** START Selected excerpt **

If you want to read more:-

Adaptil helps dogs and puppys learn settle travel and in kennels

Personally I have mine within sight and sound of me at night for the first couple of weeks, that way you can take them out, when they naturally wake or stir to the toilet too, helping with toilet training.

Meanwhile I usually start on weaning them gently to cope alone in the day time while you are in.
Its best to do it after a play session or exercise when they will have gotten rid of excess energy and be tired and more likely to settle. Just take him to where he is to be left and give him a safe chew or stuffed kong, and walk away no fuss.
Like you did with the crate and pushing the door too, you must return at first before they get stressed of vocal if its literally for a minute or two, let him out but continue to ignore him for another minute then call him to you and give him lots of attention. You then start to build up the times gradually as he learns to self amuse and then rest. Having a radio down low on a talking station can help as it seems to soothe a lot of pups. 
By making it a gentle process, he should learn that when you leave you will always be back, and leaving him with something to self amuse should help, plus the Goody makes a good association with being left.

Anoter alternative would be to have the crate in the kitchen door open as his bed, and confine him to the kitchen with a baby or dog control gate. This is often better as they don't feel so isolated as with a solid closed door shut on them.


----------



## Vinniethefrenchie (Sep 24, 2013)

thank you sled dog hotel - really apprecaite the time you have taken to reply & your helpful ideas.

He did really well last night in his crate - he seems to settle down into it really quickly when I am right by him. He woke up every couple of hours to go out to the toilet but slept basically from 10pm until 7am. That will be his normal schedule, expect when I am back at work, he will probably be getting up around 6am and may go to bed closer to 11pm.

I don't suppose we have crate trained him that slowly, so you're right, taking him back to the very basics is what we will need to do. It's super difficult because if I am nearby he just clambers on to me and falls asleep wherever he can be touching me. He won't stay in the crate with the door open even if he has tasty treats or his favourite toy because he can see me & he wants to be near me.

** END Selected excerpt **
** START Records provided **

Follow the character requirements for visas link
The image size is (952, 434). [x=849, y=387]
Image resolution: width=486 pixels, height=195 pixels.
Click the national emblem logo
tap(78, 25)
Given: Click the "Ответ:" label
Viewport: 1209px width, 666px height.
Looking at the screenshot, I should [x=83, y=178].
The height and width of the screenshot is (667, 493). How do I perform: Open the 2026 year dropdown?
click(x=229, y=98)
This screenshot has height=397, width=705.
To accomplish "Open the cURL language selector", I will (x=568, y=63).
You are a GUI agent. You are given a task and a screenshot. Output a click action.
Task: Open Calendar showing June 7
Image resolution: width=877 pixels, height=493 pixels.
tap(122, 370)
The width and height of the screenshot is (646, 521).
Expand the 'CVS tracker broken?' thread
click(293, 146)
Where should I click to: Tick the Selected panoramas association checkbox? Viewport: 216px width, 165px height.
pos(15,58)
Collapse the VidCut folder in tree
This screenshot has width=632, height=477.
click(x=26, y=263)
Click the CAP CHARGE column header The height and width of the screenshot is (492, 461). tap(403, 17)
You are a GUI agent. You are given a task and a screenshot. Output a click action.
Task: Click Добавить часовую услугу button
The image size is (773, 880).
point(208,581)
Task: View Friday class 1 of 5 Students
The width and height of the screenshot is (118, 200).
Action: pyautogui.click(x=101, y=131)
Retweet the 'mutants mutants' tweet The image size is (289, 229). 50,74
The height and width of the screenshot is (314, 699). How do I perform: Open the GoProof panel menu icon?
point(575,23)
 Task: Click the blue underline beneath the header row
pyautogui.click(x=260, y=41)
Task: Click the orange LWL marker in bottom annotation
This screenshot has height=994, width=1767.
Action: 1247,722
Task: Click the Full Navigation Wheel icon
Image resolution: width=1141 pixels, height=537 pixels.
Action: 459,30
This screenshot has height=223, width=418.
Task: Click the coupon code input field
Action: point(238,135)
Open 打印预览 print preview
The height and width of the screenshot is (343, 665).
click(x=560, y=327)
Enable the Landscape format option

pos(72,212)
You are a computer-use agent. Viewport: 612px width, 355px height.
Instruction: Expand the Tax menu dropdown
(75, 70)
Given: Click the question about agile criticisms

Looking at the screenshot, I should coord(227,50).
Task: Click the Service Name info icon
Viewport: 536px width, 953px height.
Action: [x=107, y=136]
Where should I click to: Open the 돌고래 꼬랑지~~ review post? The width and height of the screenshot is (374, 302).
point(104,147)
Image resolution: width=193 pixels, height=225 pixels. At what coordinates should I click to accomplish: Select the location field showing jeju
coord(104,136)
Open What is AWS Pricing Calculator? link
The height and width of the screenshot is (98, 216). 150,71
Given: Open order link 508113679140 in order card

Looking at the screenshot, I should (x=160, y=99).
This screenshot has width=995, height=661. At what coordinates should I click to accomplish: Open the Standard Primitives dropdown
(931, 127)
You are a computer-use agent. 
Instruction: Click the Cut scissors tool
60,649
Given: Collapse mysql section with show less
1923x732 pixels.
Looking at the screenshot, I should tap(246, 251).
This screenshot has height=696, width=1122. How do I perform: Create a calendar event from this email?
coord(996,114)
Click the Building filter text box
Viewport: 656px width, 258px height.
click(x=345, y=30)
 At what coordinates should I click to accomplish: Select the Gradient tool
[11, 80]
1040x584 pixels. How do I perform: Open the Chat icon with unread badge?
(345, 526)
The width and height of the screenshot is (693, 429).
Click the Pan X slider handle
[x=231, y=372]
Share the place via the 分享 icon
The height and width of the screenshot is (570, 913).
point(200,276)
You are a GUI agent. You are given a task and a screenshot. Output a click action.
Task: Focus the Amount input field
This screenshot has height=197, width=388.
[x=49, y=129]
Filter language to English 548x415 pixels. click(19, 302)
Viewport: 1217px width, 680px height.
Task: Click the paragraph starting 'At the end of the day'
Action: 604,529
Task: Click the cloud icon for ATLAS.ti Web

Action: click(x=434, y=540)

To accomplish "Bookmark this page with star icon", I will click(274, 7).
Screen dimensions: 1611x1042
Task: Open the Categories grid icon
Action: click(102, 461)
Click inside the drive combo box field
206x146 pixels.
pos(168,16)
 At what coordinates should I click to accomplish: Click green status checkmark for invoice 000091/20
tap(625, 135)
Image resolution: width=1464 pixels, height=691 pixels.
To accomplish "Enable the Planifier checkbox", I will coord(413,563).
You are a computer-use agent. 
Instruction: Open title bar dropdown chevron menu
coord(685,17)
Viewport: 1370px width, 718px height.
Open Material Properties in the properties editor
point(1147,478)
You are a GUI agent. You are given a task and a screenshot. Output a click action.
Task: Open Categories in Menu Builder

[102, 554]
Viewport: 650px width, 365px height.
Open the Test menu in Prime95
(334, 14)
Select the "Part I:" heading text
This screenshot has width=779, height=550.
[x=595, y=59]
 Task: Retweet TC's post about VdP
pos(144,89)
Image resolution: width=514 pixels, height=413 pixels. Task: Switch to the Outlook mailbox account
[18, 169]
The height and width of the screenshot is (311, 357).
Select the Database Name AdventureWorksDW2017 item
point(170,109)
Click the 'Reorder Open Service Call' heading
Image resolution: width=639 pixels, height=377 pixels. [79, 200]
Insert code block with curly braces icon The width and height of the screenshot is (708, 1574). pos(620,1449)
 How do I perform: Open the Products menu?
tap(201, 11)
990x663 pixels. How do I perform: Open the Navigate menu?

** END Records provided **

• _Required actions_:
**a)** Reproduce the passage of the puppy training thread starting at "Its best to" and ending at "with being left.".
**b)** In the puppy training thread, what is suggested as something to keep on low because it seems to soothe many pups?

• _Response list_:
**a)**
Its best to do it after a play session or exercise when they will have gotten rid of excess energy and be tired and more likely to settle. Just take him to where he is to be left and give him a safe chew or stuffed kong, and walk away no fuss.
Like you did with the crate and pushing the door too, you must return at first before they get stressed of vocal if its literally for a minute or two, let him out but continue to ignore him for another minute then call him to you and give him lots of attention. You then start to build up the times gradually as he learns to self amuse and then rest. Having a radio down low on a talking station can help as it seems to soothe a lot of pups. 
By making it a gentle process, he should learn that when you leave you will always be back, and leaving him with something to self amuse should help, plus the Goody makes a good association with being left.

**b)** A radio on a talking station.